====== TEXT FOR ANALYSIS

African Journal of Biomedical Research, Vol. 9, Vol. 2, May, 2006, pp. 77-81

Full Length Research Article

Diphenyl Dimethyl Bicarboxylate as an Effective Treatment for Chemical-Induced Fatty Liver in Rats

Abdel – Hamid, N. M

Biochemistry Department, Faculty of Pharmacy, El -Minia University,Egypt

 *Address for Correspondence (e-mail):  nabilmohie@yahoo.com

Received: February, 2006
Accepted (Revised): April, 2006
Published May, 2006

Code Number: md06014

ABSTRACT 

To assess the protective effect of  diphenyl dimethyl bicarboxylate (DDB)  in carbon tetrachloride (CCl4) – induced fatty liver in male rats .Fatty liver was  induced by single intraperitoneal ( IP ) CCl4 dose of 0.2mL /kg , treated group was given the same CCl4 dose , then given oral daily doses of DDB as 300 mg /kg body weight for 4 weeks . A control group  , given saline orally was run against the other two groups . Each group consisted of 10 male Wistar albino rats. Liver weight ( in g ) , liver tissue contents of total protein ( TP) , total lipids (TL) , phospholipids (PL) , total cholesterol (TC)  and triglycerides (TG) as mg / g wet tissue were investigated. CCl4 treatment significantly increased liver tissue weight  , TL ,TC , TG  , but decreased both TP and PL . DDB treatment after CCl4 intoxication   , recovered these variables near normalcy. The study substantiates the protective action of DDB against CCl4 – induced fatty liver , through assessment of most tissue parameters known to be disrupted in fatty liver . The drug significantly decreased both  liver weight ,TL ,TC ,TG and increased both PL and TP , so improved fat mobilization from chemical-induced fatty liver (Afr. J. Biomed. Res. 9:77 – 81, May 2006) 

Keywords: Fatty liver , rats , carbon tetrachloride , DDB , total protein , total lipids , total cholesterol , phospholipids , triglycerides

INTRODUCTION 

The liver represents the largest organ in the vertebrate body . It is the main site of most metabolic reactions . Being the main gate of the body ; it is affected by drugs , exhibiting different degrees of toxicity (Venukumar and Latha , 2002 ) . Liver biopsy  is still the gold standard for assessment of fatty liver , although abdominal sonographic examination proved reproduce able results in clinical practice for safety , ethical  and screening purposes (Steinmaurer et al , 1984 ) .

============
====== DATA TO EXAMINE

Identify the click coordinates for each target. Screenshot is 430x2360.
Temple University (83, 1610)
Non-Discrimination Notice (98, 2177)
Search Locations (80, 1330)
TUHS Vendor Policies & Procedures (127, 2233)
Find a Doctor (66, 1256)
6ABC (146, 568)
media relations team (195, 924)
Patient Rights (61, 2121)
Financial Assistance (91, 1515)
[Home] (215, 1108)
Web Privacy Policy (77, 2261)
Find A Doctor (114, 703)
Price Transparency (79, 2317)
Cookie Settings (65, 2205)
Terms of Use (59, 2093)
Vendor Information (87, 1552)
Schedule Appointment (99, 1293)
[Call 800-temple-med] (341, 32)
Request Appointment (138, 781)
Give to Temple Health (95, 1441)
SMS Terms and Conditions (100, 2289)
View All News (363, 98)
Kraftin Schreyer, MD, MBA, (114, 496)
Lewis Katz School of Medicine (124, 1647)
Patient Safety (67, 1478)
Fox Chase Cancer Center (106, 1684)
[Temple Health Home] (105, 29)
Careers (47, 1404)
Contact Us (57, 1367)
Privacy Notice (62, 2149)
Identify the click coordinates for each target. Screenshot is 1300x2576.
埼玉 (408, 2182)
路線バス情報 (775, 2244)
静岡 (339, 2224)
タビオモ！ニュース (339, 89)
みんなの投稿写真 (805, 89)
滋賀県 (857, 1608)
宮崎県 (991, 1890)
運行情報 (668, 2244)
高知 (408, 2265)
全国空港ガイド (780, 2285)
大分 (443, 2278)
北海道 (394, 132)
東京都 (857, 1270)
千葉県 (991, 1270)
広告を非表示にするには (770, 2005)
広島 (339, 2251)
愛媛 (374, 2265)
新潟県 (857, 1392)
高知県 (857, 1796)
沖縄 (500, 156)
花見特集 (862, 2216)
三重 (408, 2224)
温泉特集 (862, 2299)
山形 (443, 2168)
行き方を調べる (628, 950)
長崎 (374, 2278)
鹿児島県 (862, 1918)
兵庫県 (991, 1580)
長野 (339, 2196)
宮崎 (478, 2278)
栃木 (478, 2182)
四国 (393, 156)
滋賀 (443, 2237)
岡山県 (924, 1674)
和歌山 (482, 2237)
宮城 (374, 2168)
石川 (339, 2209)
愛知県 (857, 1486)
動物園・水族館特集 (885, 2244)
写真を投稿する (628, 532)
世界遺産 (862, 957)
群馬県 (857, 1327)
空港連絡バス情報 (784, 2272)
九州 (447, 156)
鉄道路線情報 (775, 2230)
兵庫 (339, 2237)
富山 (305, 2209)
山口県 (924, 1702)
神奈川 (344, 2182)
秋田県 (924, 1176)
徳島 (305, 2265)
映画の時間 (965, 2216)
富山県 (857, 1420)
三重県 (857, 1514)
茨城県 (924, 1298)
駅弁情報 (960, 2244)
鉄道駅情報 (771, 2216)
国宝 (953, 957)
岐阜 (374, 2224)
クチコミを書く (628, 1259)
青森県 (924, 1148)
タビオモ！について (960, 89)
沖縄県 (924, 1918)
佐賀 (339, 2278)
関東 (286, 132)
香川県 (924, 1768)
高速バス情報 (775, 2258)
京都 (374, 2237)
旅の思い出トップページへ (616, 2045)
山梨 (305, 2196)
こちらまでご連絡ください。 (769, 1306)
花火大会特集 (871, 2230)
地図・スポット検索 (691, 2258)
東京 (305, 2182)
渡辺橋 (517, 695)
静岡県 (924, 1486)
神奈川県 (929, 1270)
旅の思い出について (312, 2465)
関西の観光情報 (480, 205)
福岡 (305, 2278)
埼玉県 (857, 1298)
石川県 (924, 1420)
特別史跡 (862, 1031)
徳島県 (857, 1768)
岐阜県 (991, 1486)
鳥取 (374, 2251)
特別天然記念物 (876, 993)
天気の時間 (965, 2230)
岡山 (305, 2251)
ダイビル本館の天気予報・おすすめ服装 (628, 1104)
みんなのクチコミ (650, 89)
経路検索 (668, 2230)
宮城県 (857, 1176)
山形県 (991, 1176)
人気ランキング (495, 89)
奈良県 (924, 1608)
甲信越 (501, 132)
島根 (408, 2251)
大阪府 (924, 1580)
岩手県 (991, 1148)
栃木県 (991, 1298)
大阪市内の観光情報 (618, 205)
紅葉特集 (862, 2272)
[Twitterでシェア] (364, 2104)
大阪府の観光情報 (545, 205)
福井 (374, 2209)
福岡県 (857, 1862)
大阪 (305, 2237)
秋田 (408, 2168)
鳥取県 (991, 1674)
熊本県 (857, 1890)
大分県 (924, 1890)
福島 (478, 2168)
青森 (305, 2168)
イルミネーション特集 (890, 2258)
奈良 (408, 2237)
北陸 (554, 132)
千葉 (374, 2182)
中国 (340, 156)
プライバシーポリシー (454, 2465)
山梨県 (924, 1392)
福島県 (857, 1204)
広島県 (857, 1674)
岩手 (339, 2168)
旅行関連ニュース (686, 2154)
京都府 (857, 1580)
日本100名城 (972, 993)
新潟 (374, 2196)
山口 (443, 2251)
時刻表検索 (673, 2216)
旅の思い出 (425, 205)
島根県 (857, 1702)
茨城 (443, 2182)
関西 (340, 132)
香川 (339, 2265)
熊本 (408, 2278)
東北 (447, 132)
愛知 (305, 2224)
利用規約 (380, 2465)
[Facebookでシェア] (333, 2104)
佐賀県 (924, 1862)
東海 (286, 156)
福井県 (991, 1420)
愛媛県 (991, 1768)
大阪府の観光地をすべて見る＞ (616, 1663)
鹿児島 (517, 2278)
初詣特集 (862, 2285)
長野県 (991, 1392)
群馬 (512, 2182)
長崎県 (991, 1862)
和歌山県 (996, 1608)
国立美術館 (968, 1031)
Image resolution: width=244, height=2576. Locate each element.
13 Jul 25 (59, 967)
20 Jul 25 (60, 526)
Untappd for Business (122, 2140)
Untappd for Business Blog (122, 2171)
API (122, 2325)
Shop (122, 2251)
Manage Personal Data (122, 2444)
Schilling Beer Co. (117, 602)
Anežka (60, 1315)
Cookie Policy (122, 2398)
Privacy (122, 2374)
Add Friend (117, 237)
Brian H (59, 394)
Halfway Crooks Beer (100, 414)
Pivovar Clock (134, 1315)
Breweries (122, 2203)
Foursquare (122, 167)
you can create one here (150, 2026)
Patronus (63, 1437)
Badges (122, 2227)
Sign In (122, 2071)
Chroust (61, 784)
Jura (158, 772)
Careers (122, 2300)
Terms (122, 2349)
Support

============

— WHAT YOU ARE ASKED TO DO —
What follows the last sentence of the article on DDB as a treatment for fatty liver in rats? Write that continuation.

— EXERCISE RESULT —
Fatty changes in the liver are closely associated with metabolic impairments such as hyperglycemia and dyslipidemia (Angelico et al , 2003 ) . Liver cirrhosis is always accompanied by increased levels of triglycerides and cholesterol , this was attributed to decreased hepatic lipase activity and low lecithin : cholesterol acyl transferase activity (Iglesias et al , 1996 ) .  The high prevalence of fatty liver may be attributed to increased intake of fat (Ganmaa et al , 2003) , in association with increased intestinal permeation (De Meo et al , 2002 ) .

Diphenyl Dimethyl Bicarboxylate (DDB), which is a synthetic analogue to Schisandrin C  (active ingredient in Schisandra chinensis extract ), showed a powerful hepatoprotective and antiviral activity (  Gao et al   , 2005 ) .It was frequently used in Egypt in the management of chronic viral and non-viral hepatitis. It showed promising results in control of liver cirrhosis and reduction of hepatocellular carcinoma through the decrease of alpha fetoprotein levels (Montaser ,1999 ) . The protective action of the drug was mainly referred to its corrective action on protein synthesis and the repair of structure and function of damaged hepatocytes (Xu  et al , 1997 ) . In combination with garlic oil; DDB showed an additional advantage in lowering plasma lipids (Park et al , 2005 ) .Till now ; trials made to assess the role of DDB in the treatment of  fatty liver are scarce . The present work is designed to study the role of the drug in the treatment of carbon tetrachloride – induced fatty liver in rats through the evaluation of most variables included in this trouble on the liver tissue level

MATERIALS AND METHODS 

Chemicals

DDB was obtained from the Egyptian market, imported from Guang Zhou Xing Qun Pharmaceutical Company ( China ) , in the form of dried pillules , commonly known in Egypt as Yellow Pill . It was ground as powder form , then suspended in water using gum acacia just prior to administration.CCl4 was obtained from Prolabo , UK. All other chemicals were of reagent grade .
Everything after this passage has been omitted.